Use the sequedex-config command for setting these variables.

To check a specific environmental variable, add the variable as an argument to sequedex-config:

sequedex-config SEQUESCAN_HEAPSIZE

and to change a particular variable, provide both the variable name and a new value:

sequedex-config SEQUESCAN_HEAPSIZE 3000

10.3. Configuration options

The configuration options for sequescan can be seen by typing:

cat sequedex/etc/sequescan/sequescan.conf

producing:

; Windows style configuration file (INI file) where
; Properties:  name=value
; Sections:    [section]
; created by M. Bussod
; last modified 03/18/2014 by J. Cohn
; should always be current version


; Parameters in this configuration file always evaluate to string values unless the parameter
; name ends in one of the following suffiexes:
;    *_int:     evaluates to an integer type.
;    *_bool:     evaluates to a boolean type.
;    *_float:     evaluates to floating type.
;    *_intList:     evaluates to a comma-separated list of integer types.

--- Challenge ---
In the sequedex configuration text, what does a parameter whose name ends in _intList evaluate to? You will not need the listing.

--- Recorded information ---
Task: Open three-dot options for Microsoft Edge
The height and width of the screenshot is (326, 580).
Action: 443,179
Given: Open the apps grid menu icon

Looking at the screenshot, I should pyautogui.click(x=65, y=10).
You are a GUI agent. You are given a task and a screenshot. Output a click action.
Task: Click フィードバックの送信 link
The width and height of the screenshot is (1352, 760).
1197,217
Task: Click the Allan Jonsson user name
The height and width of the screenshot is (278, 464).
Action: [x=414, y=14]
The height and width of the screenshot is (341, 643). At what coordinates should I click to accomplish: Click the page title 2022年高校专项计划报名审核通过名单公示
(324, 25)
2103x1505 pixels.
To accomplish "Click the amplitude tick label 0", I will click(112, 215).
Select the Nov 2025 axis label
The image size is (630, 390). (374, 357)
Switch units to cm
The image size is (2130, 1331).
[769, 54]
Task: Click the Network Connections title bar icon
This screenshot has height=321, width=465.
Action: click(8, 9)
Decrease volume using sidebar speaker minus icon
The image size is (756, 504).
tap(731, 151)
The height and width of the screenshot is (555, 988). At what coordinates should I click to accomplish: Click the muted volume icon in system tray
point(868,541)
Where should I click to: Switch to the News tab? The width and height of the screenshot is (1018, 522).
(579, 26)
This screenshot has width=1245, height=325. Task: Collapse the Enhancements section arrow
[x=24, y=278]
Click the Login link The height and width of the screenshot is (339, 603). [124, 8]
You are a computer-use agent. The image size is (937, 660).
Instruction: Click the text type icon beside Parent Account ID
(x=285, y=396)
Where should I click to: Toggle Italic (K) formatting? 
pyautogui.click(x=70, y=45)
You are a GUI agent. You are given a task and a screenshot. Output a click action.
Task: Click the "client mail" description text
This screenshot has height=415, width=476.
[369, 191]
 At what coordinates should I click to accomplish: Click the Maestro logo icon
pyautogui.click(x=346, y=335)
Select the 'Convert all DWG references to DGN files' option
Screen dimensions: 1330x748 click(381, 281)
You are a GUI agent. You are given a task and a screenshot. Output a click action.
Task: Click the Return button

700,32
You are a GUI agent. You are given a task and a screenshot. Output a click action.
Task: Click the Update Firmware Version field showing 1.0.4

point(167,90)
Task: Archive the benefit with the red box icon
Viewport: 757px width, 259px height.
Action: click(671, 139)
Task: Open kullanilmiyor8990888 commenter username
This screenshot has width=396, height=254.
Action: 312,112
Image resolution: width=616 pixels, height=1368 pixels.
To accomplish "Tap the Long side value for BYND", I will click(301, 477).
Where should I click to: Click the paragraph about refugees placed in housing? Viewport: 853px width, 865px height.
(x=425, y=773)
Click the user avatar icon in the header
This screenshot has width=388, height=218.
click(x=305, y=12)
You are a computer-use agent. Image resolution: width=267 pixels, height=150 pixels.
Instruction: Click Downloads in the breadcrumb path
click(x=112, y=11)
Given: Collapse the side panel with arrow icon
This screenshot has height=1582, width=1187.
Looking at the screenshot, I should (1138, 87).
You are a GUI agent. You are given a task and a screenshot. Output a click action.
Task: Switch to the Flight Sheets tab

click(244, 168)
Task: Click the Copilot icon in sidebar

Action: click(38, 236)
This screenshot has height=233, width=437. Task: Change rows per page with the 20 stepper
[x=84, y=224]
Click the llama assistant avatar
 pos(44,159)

--- Answer below ---
A comma-separated list of integer types.